Section 39B, which did not originally include the present second or fifth paragraphs, was added in 1946 by St. 1946, c. 607. The second paragraph, not relevant here, was added in 1948. The fifth paragraph, which is central to Bochs argument, was added in 1985 by St. 1985, c. 30.
Airport is defined in G. L. c. 90, §35, as any area of land or water other than a restricted landing area, which is used, or intended for use, for the landing and take-off of aircraft, and any appurtenant areas which are used, or intended for use, for airport buildings or other airport facilities or rights-of-way, together with all airport buildings and facilities located thereon. Restricted landing area is defined in the same section as, any area of land or water other than an airport which is used, or is made available, for the landing and take-off of aircraft; provided, that the use of such an area may be restricted from time to time by the commission.
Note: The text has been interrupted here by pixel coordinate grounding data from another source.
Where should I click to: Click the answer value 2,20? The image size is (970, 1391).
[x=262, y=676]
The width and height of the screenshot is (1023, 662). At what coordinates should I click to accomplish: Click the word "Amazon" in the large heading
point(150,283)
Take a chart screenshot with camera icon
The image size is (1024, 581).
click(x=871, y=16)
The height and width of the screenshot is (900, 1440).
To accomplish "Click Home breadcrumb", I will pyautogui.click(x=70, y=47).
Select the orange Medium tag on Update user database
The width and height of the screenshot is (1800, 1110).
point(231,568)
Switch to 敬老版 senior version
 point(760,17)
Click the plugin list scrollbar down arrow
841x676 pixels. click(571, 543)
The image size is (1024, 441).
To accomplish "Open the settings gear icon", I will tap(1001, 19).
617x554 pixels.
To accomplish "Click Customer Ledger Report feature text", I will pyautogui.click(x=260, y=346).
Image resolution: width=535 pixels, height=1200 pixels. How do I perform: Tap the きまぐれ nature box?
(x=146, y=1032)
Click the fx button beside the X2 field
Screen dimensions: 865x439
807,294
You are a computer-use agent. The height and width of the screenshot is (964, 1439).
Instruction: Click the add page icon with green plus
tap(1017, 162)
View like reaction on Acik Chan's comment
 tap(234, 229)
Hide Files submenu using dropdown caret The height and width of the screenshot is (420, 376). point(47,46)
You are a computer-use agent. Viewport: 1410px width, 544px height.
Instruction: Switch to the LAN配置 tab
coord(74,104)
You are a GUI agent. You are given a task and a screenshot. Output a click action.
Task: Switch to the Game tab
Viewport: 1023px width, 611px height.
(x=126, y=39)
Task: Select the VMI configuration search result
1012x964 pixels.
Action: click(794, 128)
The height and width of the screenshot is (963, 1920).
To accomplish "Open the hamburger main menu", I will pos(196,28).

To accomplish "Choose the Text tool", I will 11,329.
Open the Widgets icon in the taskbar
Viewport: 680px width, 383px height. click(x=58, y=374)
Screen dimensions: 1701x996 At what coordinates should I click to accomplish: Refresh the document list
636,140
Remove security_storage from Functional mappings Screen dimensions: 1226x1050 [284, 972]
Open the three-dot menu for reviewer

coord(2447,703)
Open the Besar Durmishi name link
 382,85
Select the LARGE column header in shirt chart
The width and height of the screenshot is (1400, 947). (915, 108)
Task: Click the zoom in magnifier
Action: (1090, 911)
G. L. c. 90, §35.
Under the exemption provisions of the fourth paragraph of Section 39B, this section, including the requirements for the issuance of a certificate of approval, does not apply to restricted landing areas designed for non-commercial private use (nor to facilities owned or operated by the federal government). The fifth paragraph provides that a city or town may regulate an airport or restricted landing area owned by a person, only if its bylaw or other regulation is approved by the Commission. Boch argues that the exemption in paragraph 4 should not be read to eliminate the requirement for Commission approval of municipal bylaws or regulations intended to regulate restricted landing areas designed for non-commercial private use. Boch argues that the exemption for private, non-commercial restricted landing areas in the fourth paragraph is inconsistent with the requirement for approval of bylaws regulating restricted landing area(s) owned by a person in the fifth paragraph. The legislative history of G. L. c. 90, §39B, Boch argues, requires a conclusion that the fifth paragraph of G. L. c. 90, §39B, should be read to require Commission approval of all municipal regulation of privately owned airfields. The plain language of the statute, the statutory scheme examined as a whole, and the Commissions regulations implementing the statute, however, do not bear out this argument.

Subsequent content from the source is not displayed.